# Requirement:
Which lines of the entries contain the word "pixels"? Please list them.
--- Data extracts Enclosed Below ---
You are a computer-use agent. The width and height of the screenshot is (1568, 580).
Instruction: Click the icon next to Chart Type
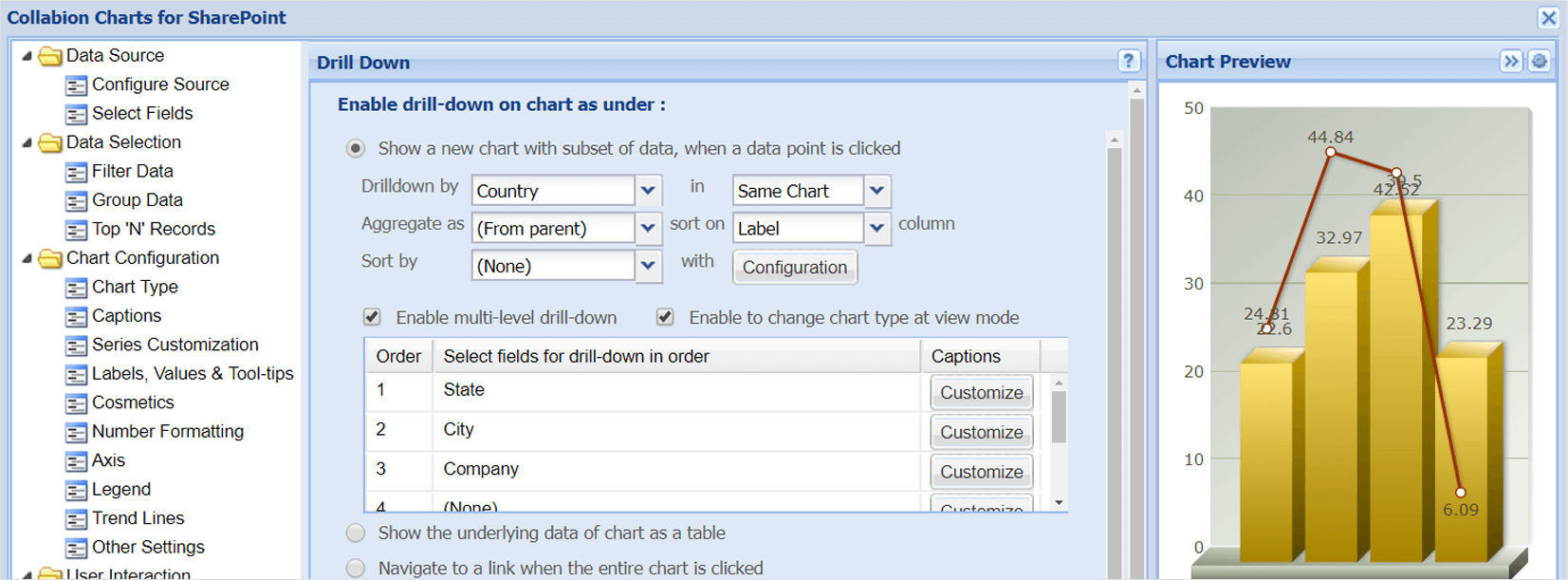[76, 288]

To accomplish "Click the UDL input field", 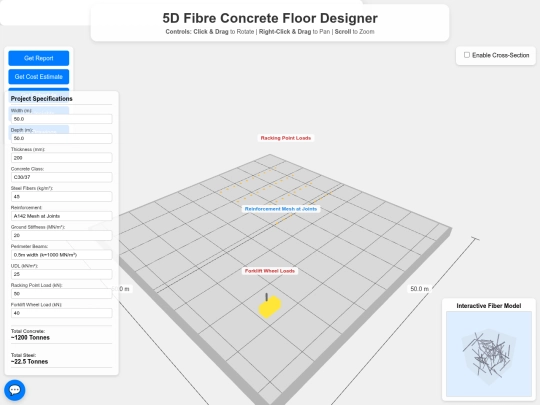I will coord(62,274).
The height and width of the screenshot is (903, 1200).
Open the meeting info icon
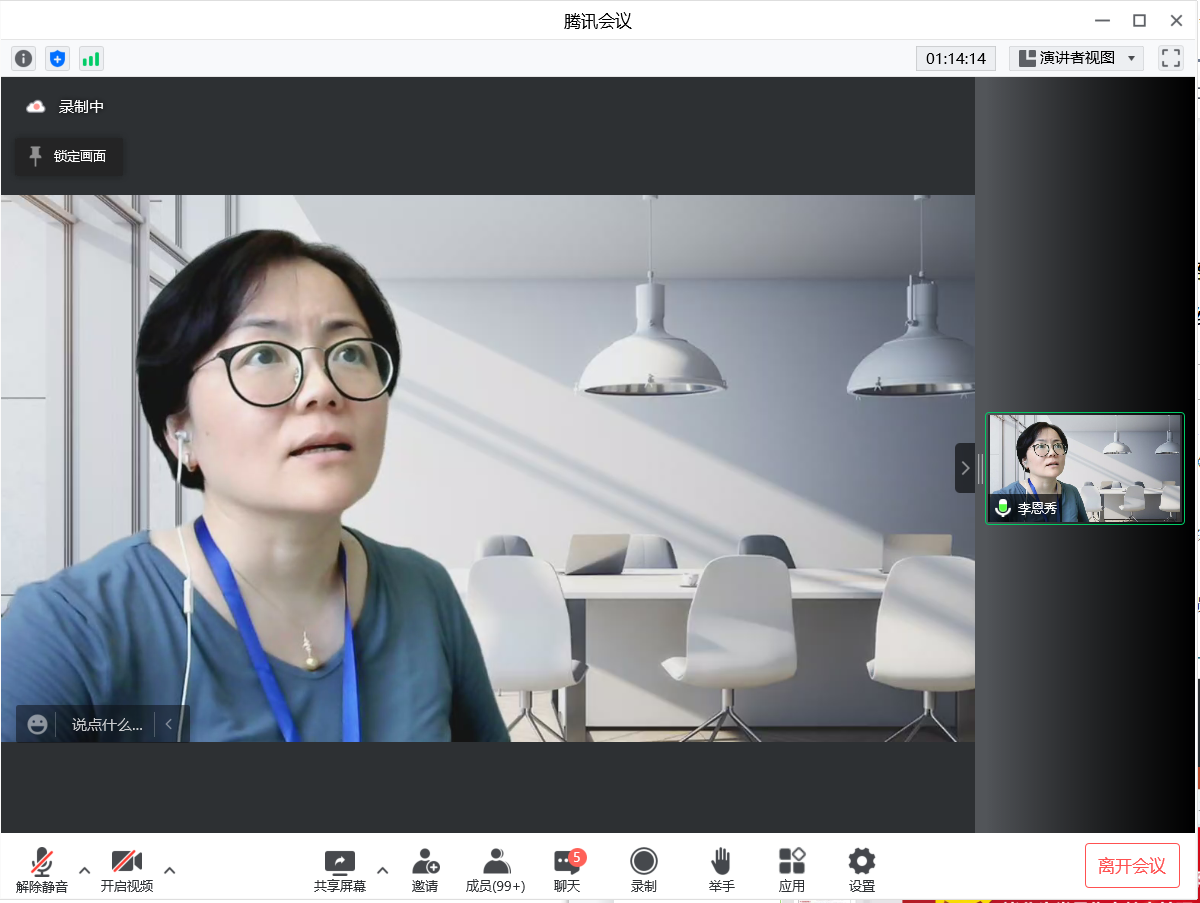(23, 59)
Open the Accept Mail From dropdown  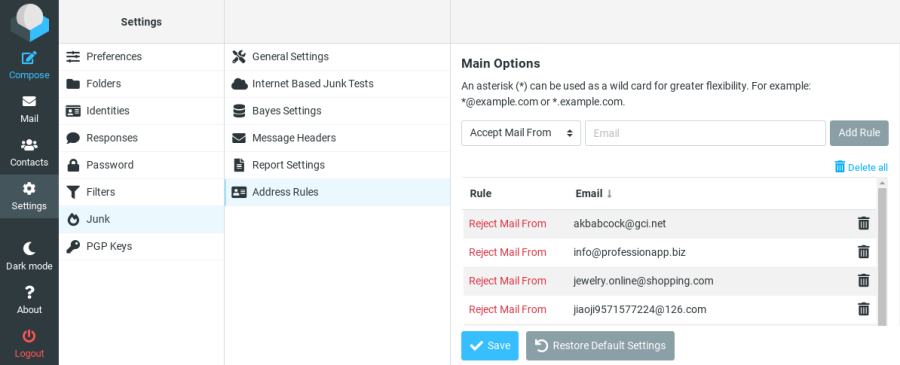click(521, 133)
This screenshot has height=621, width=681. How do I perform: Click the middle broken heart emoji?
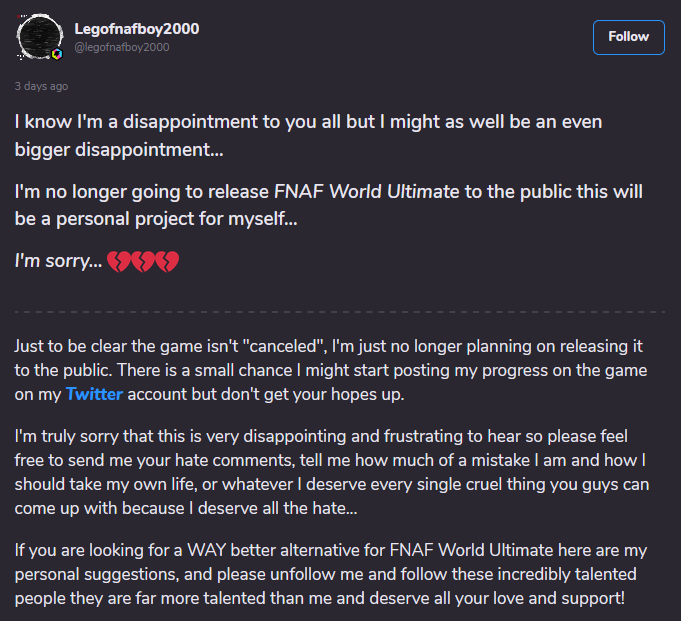144,262
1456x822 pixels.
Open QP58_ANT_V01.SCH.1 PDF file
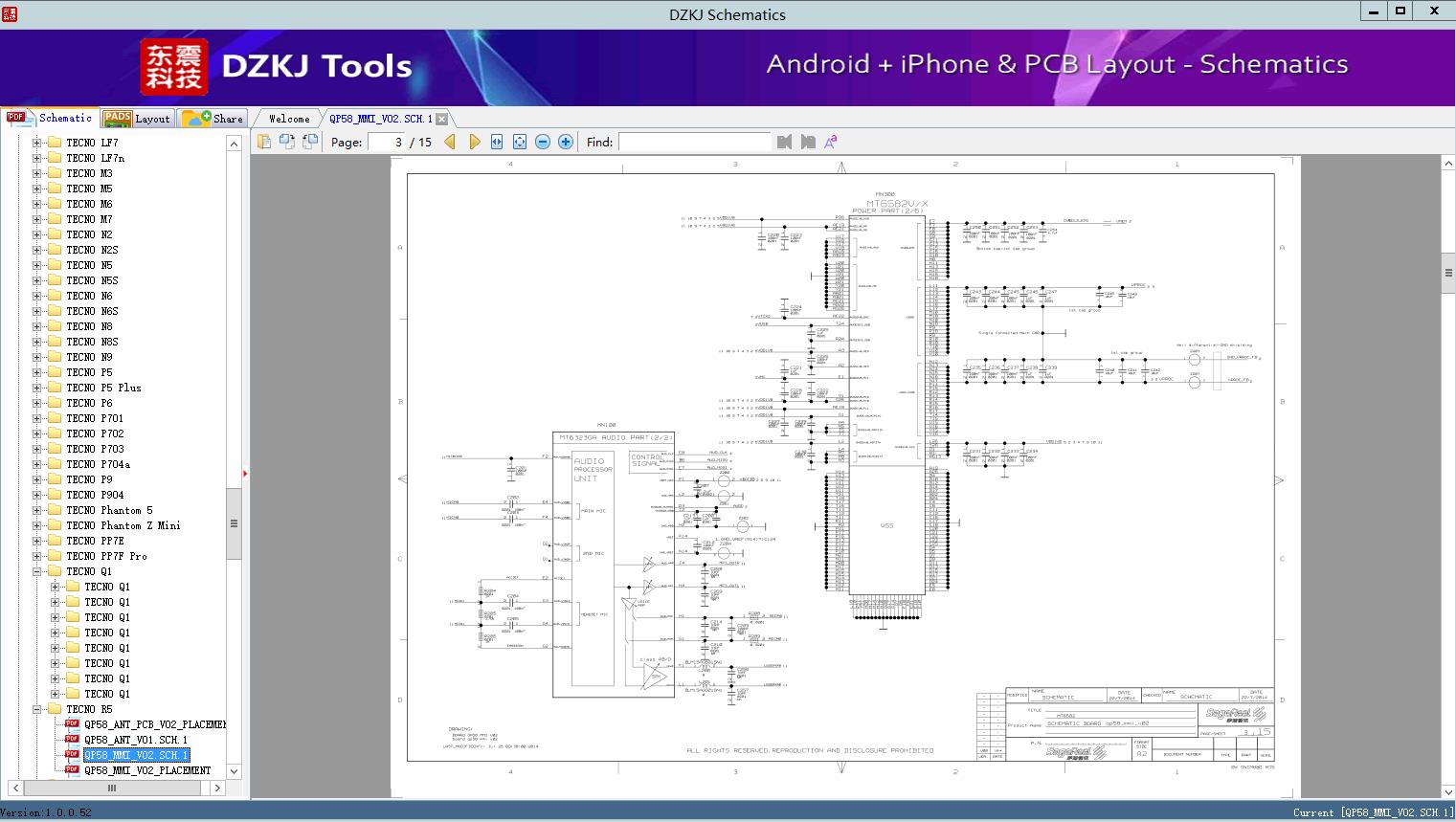coord(135,740)
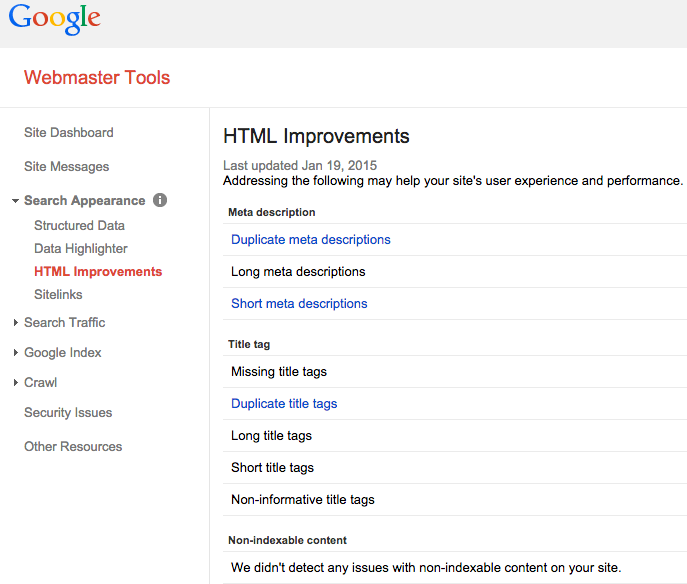Expand the Search Traffic section
This screenshot has width=687, height=584.
16,323
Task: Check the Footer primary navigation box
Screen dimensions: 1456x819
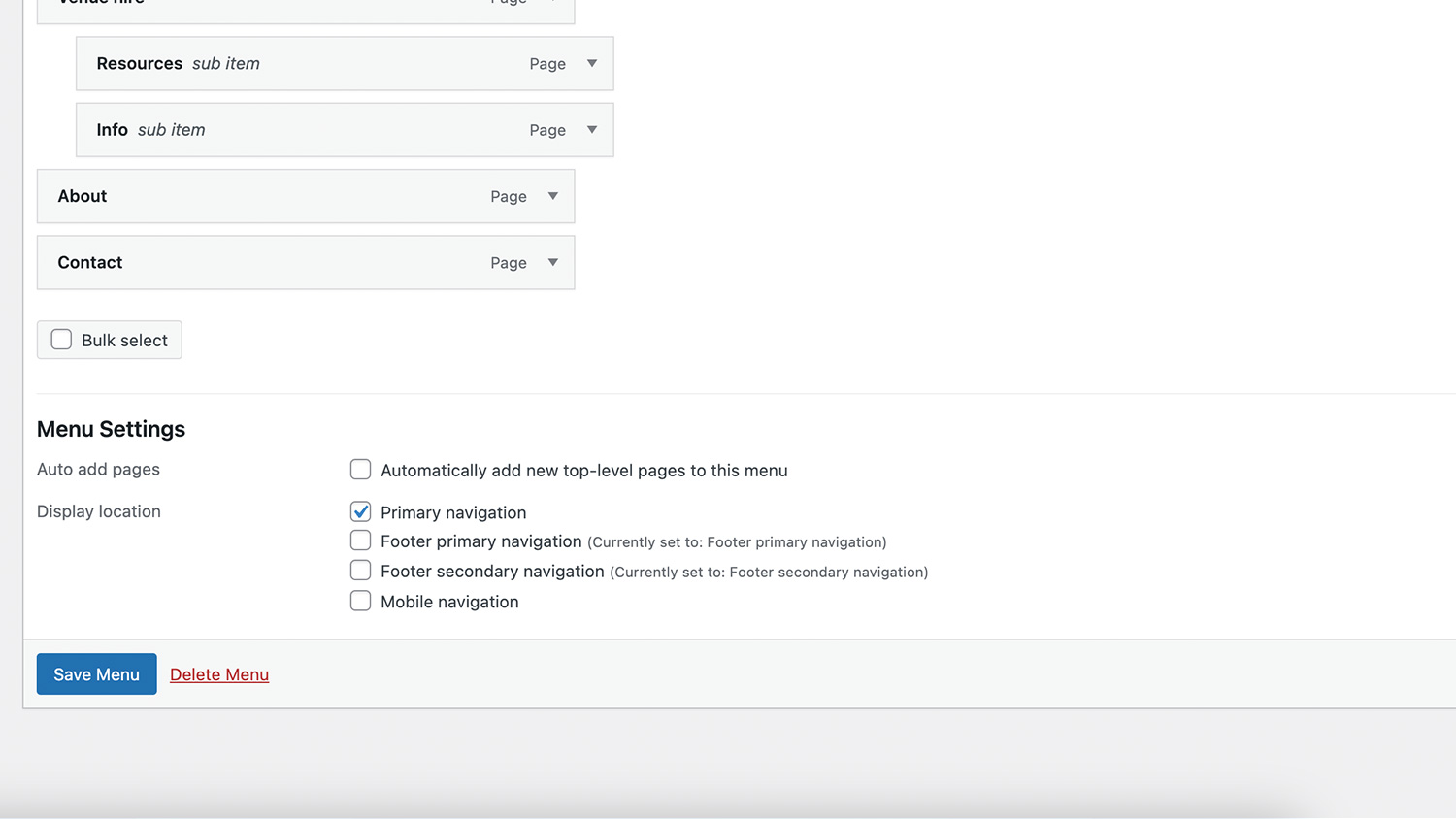Action: [x=360, y=541]
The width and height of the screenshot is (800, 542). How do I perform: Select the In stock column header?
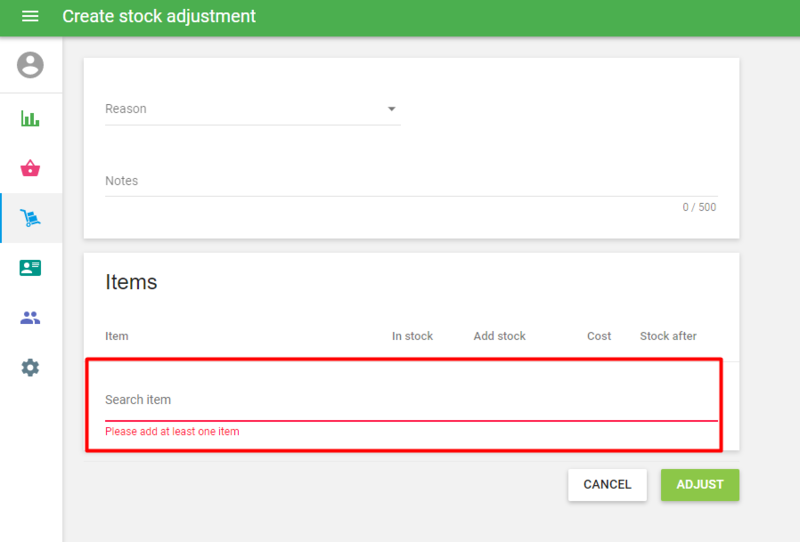[x=412, y=336]
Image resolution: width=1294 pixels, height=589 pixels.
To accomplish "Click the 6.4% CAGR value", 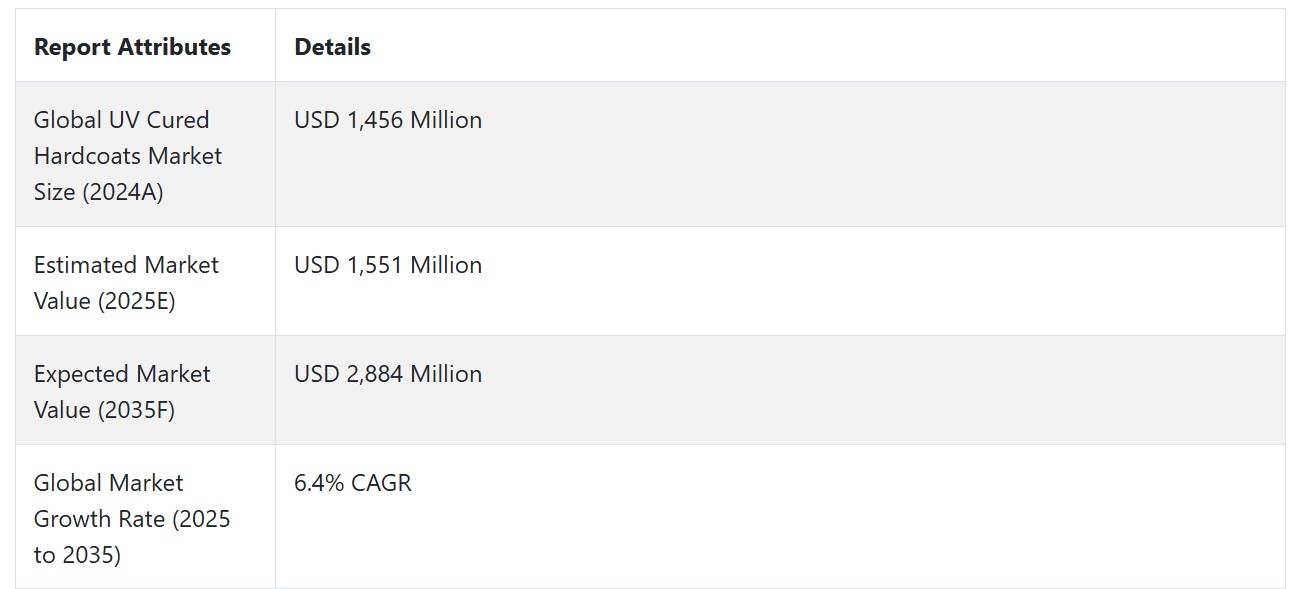I will click(353, 483).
--- End of Enclosed Data extracts ---
# Solution for this task:
1456x822 pixels.
Image resolution: width=1294 pixels, height=589 pixels.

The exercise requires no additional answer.